Malala Yousafzai, the teenage activist Pakistani Pashtun girl shot in the neck and head by a Taliban terrorist on Oct. 9, is walking, writing and aware of the international attention her case had attracted, according to the medial director at Queen Elizabeth Hospital in Birmingham, U.K., where the patient is being treated.
She can’t talk yet due to a tracheotomy tube, but she is expected to recover her motor skills. The medical staff told the press she gave consent to share the details of her medical condition.
"She is not out of the woods yet," Dr. Dave Rosser told the Associated Press on Friday. Yousafzai is fighting an infection possibly contracted by the head wound.

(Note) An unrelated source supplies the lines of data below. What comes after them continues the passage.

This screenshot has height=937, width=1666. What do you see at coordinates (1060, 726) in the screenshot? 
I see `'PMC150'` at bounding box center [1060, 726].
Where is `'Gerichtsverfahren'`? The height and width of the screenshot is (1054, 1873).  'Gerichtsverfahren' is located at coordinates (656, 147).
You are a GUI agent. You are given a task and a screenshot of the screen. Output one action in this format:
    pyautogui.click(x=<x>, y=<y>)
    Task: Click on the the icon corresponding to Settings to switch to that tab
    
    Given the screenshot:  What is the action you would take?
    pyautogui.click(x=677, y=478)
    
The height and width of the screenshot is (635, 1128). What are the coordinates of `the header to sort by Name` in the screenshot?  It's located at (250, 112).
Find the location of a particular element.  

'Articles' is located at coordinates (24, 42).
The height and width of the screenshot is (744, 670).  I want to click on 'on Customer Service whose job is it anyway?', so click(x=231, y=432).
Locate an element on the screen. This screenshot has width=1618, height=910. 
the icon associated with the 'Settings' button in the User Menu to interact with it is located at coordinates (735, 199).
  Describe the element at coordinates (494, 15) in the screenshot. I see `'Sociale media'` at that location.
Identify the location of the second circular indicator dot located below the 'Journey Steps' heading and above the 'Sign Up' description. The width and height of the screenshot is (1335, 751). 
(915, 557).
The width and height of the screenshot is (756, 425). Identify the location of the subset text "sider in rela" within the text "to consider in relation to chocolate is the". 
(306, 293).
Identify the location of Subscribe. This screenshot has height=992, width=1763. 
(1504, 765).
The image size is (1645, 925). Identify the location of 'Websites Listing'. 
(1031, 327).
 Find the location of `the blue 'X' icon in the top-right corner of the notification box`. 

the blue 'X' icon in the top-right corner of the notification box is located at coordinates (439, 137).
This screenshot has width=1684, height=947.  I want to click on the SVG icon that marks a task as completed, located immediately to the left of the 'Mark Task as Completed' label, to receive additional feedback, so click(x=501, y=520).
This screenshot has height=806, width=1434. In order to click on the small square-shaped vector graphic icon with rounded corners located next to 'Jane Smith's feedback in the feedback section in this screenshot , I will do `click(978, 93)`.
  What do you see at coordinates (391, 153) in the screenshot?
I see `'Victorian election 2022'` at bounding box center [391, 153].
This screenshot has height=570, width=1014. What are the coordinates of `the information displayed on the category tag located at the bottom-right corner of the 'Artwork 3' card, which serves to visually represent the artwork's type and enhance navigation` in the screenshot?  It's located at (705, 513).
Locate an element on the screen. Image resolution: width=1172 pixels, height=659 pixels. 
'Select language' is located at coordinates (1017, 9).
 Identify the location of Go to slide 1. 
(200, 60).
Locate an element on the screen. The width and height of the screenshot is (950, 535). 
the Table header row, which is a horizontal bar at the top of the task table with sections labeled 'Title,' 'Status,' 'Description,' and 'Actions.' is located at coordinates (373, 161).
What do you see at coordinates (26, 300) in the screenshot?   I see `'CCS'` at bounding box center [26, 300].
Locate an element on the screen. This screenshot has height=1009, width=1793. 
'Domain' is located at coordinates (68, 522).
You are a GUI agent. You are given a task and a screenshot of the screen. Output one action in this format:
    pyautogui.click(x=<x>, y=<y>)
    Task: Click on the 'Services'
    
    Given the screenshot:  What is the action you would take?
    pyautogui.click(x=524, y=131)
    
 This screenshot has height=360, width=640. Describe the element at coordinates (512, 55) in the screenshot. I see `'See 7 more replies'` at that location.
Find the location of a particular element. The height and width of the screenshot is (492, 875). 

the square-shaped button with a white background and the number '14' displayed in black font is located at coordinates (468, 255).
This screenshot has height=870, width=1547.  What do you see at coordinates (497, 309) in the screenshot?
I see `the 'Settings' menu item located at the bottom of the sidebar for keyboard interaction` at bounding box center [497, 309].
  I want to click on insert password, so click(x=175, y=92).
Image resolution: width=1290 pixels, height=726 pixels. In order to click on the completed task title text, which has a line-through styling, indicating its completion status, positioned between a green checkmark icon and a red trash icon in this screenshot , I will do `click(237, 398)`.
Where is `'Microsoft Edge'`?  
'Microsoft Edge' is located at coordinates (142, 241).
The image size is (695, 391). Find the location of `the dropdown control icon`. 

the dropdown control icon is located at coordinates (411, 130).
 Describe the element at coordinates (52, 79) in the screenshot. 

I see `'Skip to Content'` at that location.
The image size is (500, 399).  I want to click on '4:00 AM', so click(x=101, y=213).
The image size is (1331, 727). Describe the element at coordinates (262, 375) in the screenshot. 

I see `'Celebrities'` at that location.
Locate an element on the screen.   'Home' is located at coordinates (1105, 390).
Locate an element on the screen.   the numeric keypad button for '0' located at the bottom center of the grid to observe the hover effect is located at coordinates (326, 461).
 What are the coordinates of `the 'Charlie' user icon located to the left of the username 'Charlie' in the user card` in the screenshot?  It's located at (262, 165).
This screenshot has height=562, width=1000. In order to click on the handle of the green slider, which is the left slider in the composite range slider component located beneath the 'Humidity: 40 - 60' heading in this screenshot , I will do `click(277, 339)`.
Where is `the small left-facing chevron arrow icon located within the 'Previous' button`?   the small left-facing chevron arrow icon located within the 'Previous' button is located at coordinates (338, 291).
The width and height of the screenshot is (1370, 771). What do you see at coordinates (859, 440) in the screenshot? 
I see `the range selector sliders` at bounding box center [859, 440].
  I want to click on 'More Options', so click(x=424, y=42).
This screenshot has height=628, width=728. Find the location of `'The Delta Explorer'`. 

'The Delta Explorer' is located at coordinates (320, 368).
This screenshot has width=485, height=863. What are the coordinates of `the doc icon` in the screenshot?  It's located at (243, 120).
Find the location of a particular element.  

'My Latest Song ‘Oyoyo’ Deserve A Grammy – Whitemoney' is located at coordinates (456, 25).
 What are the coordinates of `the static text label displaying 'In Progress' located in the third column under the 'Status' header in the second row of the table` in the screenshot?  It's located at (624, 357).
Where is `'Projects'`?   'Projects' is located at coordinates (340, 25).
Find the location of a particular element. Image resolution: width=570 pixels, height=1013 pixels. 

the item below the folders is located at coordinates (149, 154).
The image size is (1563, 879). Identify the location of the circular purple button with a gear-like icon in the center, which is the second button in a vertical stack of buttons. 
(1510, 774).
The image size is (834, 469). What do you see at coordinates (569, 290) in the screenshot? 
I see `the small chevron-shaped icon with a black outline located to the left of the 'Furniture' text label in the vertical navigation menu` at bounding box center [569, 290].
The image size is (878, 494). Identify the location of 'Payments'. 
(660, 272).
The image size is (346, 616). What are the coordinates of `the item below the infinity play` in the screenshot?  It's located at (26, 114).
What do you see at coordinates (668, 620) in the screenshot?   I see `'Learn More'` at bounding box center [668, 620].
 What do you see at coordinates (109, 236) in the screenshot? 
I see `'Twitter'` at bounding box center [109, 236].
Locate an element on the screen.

Yousafzai, who is believed to be 14 or 15, was shot walking home from school on Oct. 9 in Sway province. She was targeted for her literacy and education activism and has become a potent symbol among the country’s moderates. She was 11 years old when she began writing a blog for the BBC to highlight the Tehrik-i-Taliban Pakistan’s (TTP) violent efforts to purge girls’ education from areas it controls inside Pakistan.
The brazen assault on the girl may compel the government to address its lack of control over terrorist activity in the country’s restive north. In 2008 alone, the BBC said an estimated 150 schools were shut down or destroyed in areas where the radical Islamists are checking Pakistan’s state authority.
A 2009 documentary by award-winning Pakistani-Canadian journalist Sharmeen Obaid-Chinay highlighted for the PBS news program “Frontline” the Taliban’s attempts to demolish girls’ schools. The Pakistan military has claimed that Swat is under government control, but militants of the Tehrik-i-Taliban Pakistan still roam the region with impunity, attempting to impose a radical form of Shariah and forcing young boys into mosque-administered radical Islamic education, propagating the next generation of militants.
Meanwhile, the Pakistani Taliban is intransigent. In recent days it has issued threats to Pakistan’s “filthy, Godless media” for taking “huge advantage of this situation.” Apparently, Pakistan’s brutal terrorists overestimated the willingness of Pakistan’s larger society to embrace the idea of gunning down children who like to go to school.